**Exercise passage**
'''
CDU: For manufacturers and suppliers, where do you see the most immediate impact of simulation technologies: reducing the number of physical iterations, improving raw material selection, accelerating go-to market timelines, or something else entirely?
NR: Simulations reduce the number of physical iterations which leads to accelerated product launch timelines. Ahead of lab-scale production, brands can virtually screen ingredient interactions to predict formula performance, potential toxicity, and shelf life, decreasing potential safety hazards, costly errors tied to physical missteps, or long-term stock issues.
Reducing physical asset disposal can also help brands be more sustainable in their practices. Collectively, these efficiencies lower R&D costs and support more agile and responsive product development. Simulations are also valuable in root cause analysis when manufacturing issues arise, providing a fundamental understanding of material properties.
CDU: How might this approach influence claims substantiation and regulatory documentation, particularly as brands rely more heavily on predictive modeling during formulation?
NR: Funneling virtual models through one unified platform connected to the cloud ensures regulatory checking is completed early and on an ongoing basis, primarily in the design phase. Dassault Systèmes’ 3DEXPERIENCE platform is equipped with global regulatory and compliance information for brands to easily reference during product design.
These platforms can also leverage AI to automatically translate relevant data into regulatory documentation while ensuring full source traceability.
As consumers increasingly look for more ethical products, modeling helps substantiate these claims. This approach decreases the amount of physical testing needed and provides an accessible alternative for brands to move away from animal cosmetics testing for a cruelty-free product.
Source traceability gives brands the ability to ensure only ethical and sustainable materials are used in their products while meeting regulatory compliance. Simulation of properties such as toxicological endpoints is a valuable way to screen ingredients, while eliminating animal testing.
CDU: Looking ahead, how do you envision simulation and AI shaping cross-functional decisions – from ingredient innovation and shade range development to scaling manufacturing across the next five years of beauty product development?
'''
**Dataset excerpts**
'''
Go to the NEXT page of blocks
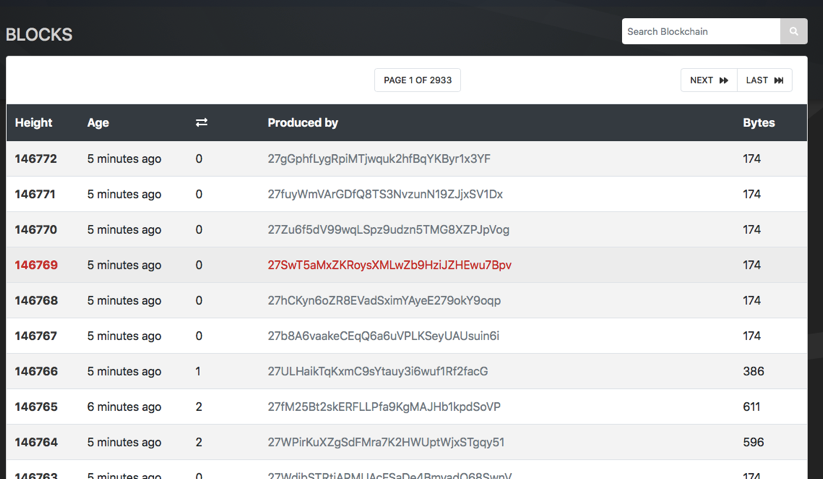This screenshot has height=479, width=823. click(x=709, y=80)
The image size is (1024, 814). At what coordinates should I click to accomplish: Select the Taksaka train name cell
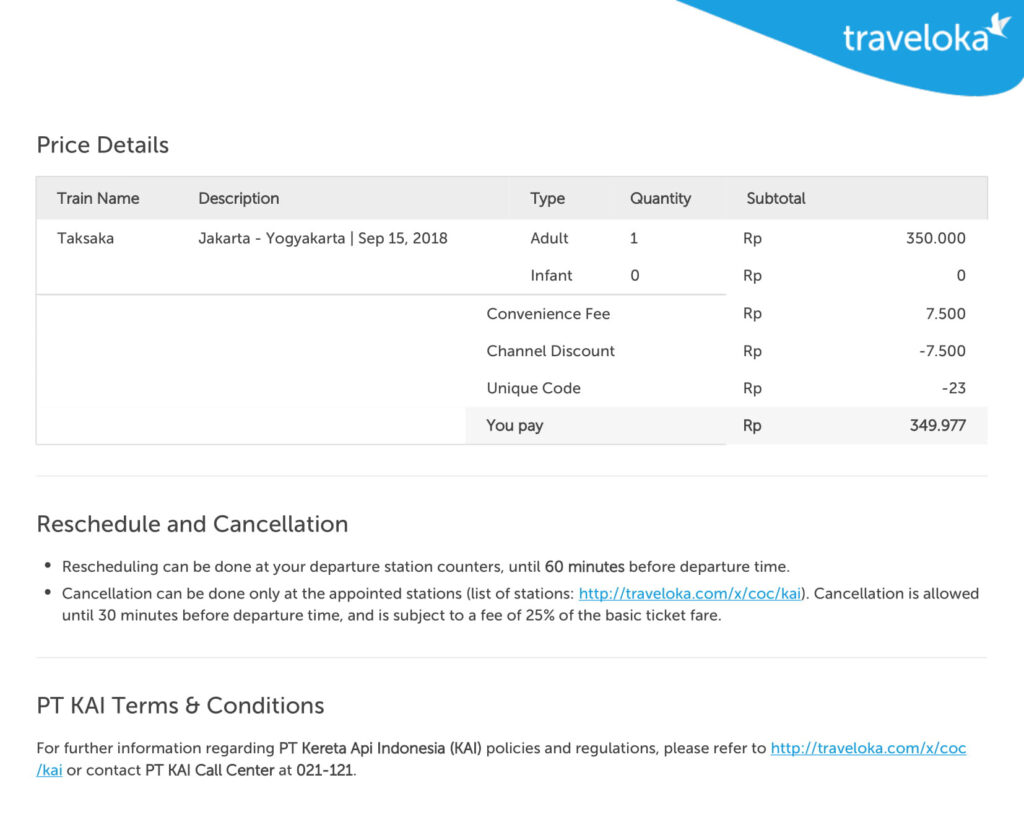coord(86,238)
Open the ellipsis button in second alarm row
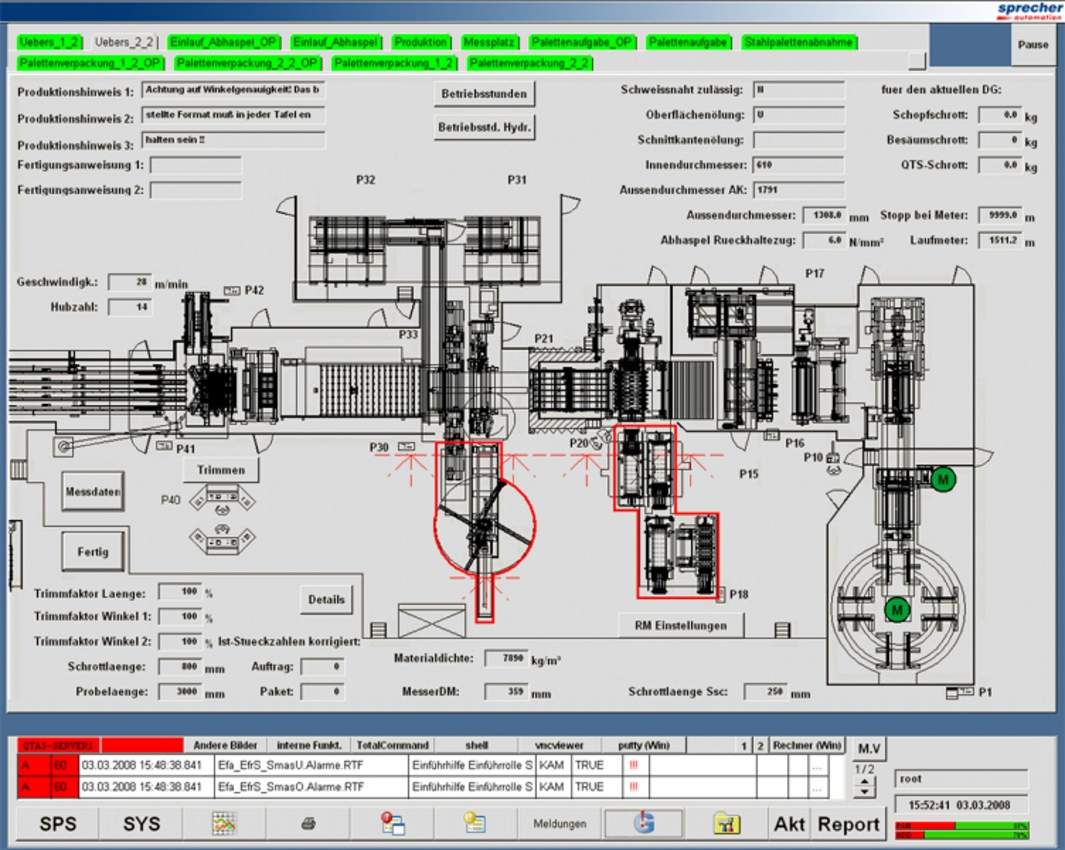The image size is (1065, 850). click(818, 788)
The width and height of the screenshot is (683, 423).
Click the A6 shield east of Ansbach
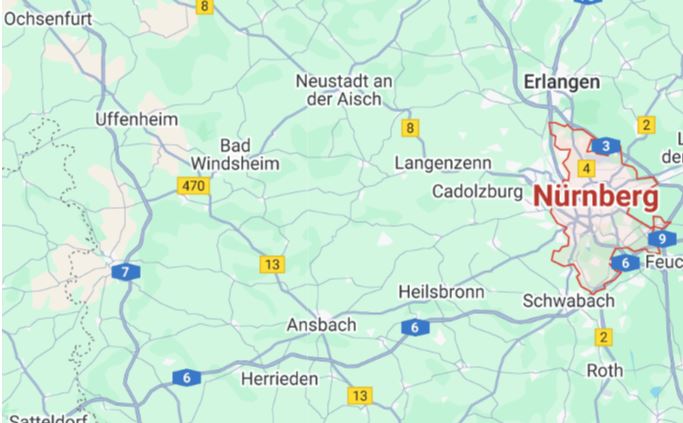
'''
**Work instructions**
[a] Answer these from the interview on simulation in beauty product development:
(i) Before lab-scale production, which three things can brands predict by virtually screening ingredient interactions?
(ii) What information is Dassault Systèmes' 3DEXPERIENCE platform equipped with?
(iii) Simulation of which property is named as a way to screen ingredients while eliminating animal testing?
[b] Carry on the interview on simulation in beauty product development from its final question.

**Answer list**
[a]
(i) Formula performance, potential toxicity, and shelf life.
(ii) Global regulatory and compliance information, which brands can reference during product design.
(iii) Toxicological endpoints.

[b]
NR: Everything we’ve discussed in our conversation will even further advance in the next five years to set new industry standards. Traditionally, discovering a new active ingredient took years of “wet lab” testing.
In the next five years, molecular simulation will allow chemists to test thousands of compounds virtually before a single beaker is touched. Advanced AI models, or AI advisors, will predict toxicology and allergenicity with such high accuracy that the beauty industry will collectively move past animal testing, as mentioned above.
Scaling a 1-liter lab sample to a 1,000-liter production batch is notoriously difficult in cosmetics because “shear” and “heat transfer” change at scale. Virtual twins of physical factories will solve this. Simulation software will model the fluid dynamics of a new cream within a specific industrial mixer.
This prevents broken emulsions and saves millions in wasted batches. AI will also build more resilient supply chains by monitoring global raw material fluctuations and suggesting new formulas in real time to maintain consistency without halting production.
AI will further augment shade range development with hyper-inclusive spectral accuracy, making inclusivity not just a buzzword, but a technical reality. Instead of physical prototypes, AI will accurately simulate how pigments reflect light on different skin textures and undertones, enabling product and marketing teams to align on a launch range that truly leaves no consumer behind.
We will see “mini-factories” at retail counters where AI scans a customer’s skin and triggers a simulation to mix a bespoke formulation on the spot, bridging the gap between a digital scan and a physical bottle.